Amaestrados y fuera del escenario

Dejar a los ciudadanos fuera del escenario, con instrucciones obligadas a cumplir, implica amaestrar a la gente en el sentido de lo colectivo

La tendencia de la clase política de estar continuamente en el escenario y obligar a la sociedad a quedarse mirando su actuación desde las butacas empieza a resquebrajarse. Dicho de otro modo, la gente quiere volver al escenario y ya poco importa en qué condiciones.

La sociedad quiere volver a actuar. El escenario es el lugar donde cada uno puede interpretar su papel y no mantenerse en posición de espectador. La crisis de la Covid-19 obligó a una gran parte de la sociedad a convertirse en espectadores pasivos de un espectáculo que se realizaba a costa de sus vidas.

El escenario social fue sustituido por un escenario de estado de alarma, el escenario económico por la asistencia del Estado, el escenario social por un simulacro de vida en la redes sociales. Todos fuimos, durante tres meses, hombres y mujeres sanos observados como enfermos potenciales a los ojos de la administración.

Pasados los momentos más duros, ahora se pide a la gente que suba y baje del escenario de sus vidas en función de cómo se propague el coronavirus. Sin duda se debe estar atento, dispuesto a escuchar a los médicos y científicos, pero ya nadie quiere estar fuera del escenario donde se decide el futuro de sus vidas.

Si observamos la situación actual atentamente, nos daremos cuenta de que todo el escenario ha sido ocupado por la política, los medios de comunicación y la ciencia. En ese espacio que ocupa el escenario se ha reemplazado al hombre corriente por su Twitter, a la empresa por una entrevista radiofónica a su responsable, a los colectivos por un metting call.

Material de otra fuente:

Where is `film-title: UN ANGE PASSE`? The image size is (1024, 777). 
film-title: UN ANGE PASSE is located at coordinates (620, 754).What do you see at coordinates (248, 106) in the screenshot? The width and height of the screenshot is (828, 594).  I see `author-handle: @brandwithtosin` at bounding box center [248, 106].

El peligro que encierra una gestión pública de la crisis apartando del escenario a la sociedad para reemplazarlo por mecanismos tecnológicos, verdades estadísticas y fotografías políticas es generar una moral del confinamiento que sustituya una moral de la normalidad.

Se exige al ser humano ser partícipe de su ruina

Muchas de las normas para cumplir protocolos que pretenden imponernos son más propias de los ejercicios que imparten los domadores para hacer saltar a sus animales por el aro que a un conjunto de iniciativas razonadas y razonables que permitan ayudar al ciudadano a relacionarse con garantías ante la Covid-19.

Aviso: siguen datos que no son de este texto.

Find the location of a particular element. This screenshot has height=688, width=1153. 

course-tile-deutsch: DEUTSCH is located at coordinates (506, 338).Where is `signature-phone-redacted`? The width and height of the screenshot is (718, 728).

Dejar a los ciudadanos fuera del escenario, con instrucciones obligadas a cumplir, implica amaestrar a la gente en el sentido de lo colectivo. La frontera entre los que pueden actuar y los que no pueden hacerlo se ha hecho más nítida, pornográfica y, sin embargo, una parte de la sociedad se siente segura, como si dejar de actuar en el escenario de la vida fuera una opción razonable.

Cada día que pasa en que se admite como posible la posibilidad de retrasar la vuelta al escenario del trabajo, de las relaciones humanas, del disfrute presencial del arte o de los encuentros fortuitos con aquellos que no conocemos, implica alejarse de la vida como se aleja un meteorito de su planeta creyendo que sigue formando parte de él mientras se pierde en la inmensidad del espacio.

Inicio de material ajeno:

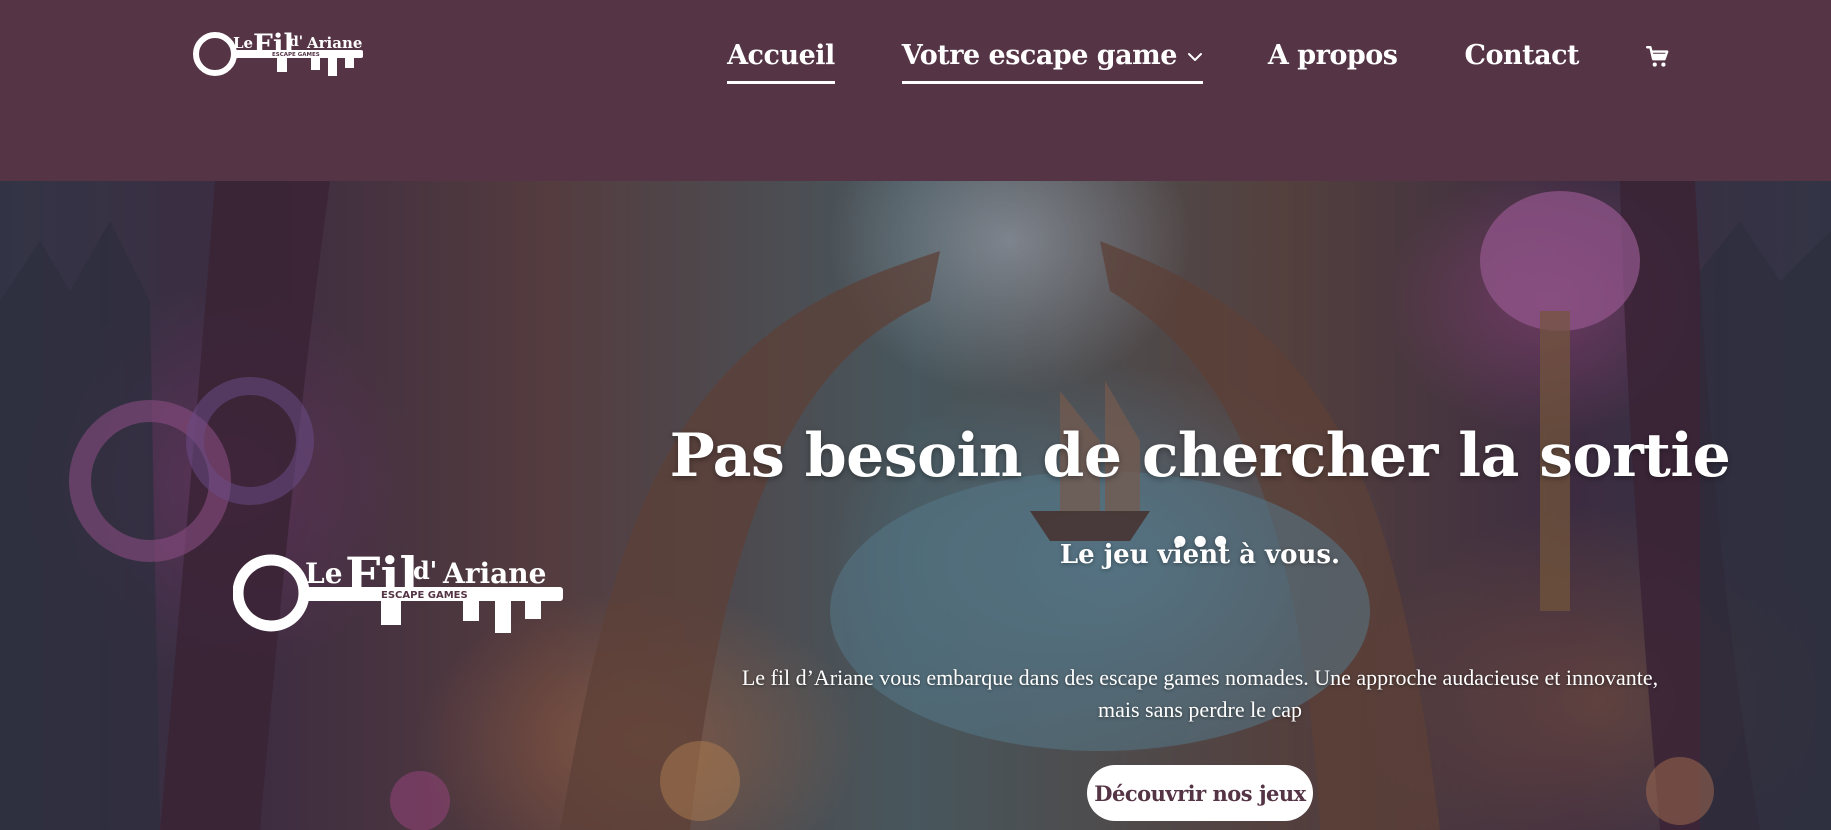  What do you see at coordinates (1658, 57) in the screenshot?
I see `cart-icon` at bounding box center [1658, 57].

La necesaria mascarilla convertida en máscara colectiva proyecta sobre el ciudadano el fantasma de que pierde la salud si reafirma su identidad y se singulariza frente al bien colectivo.

Hoy nos encontramos en la fase de convivir con la Covid-19 hasta que se encuentre una vacuna que implica recuperar el escenario que habíamos abandonado por imperativo legal. Hay que empezar a ser conscientes de que estamos llegando a una situación en la que se exige al ser humano ser partícipe de su ruina.

La sociedad española ha pasado tres meses apoyando y colaborando con las instituciones políticas, en silencio y desde la distancia de sus hogares, por protegernos de la Covid-19; ahora debe ser el momento de retornar al escenario con prudencia y responsabilidad para exigir al poder que asuma la suya frente a la sociedad y reclamar que actúe en consecuencia.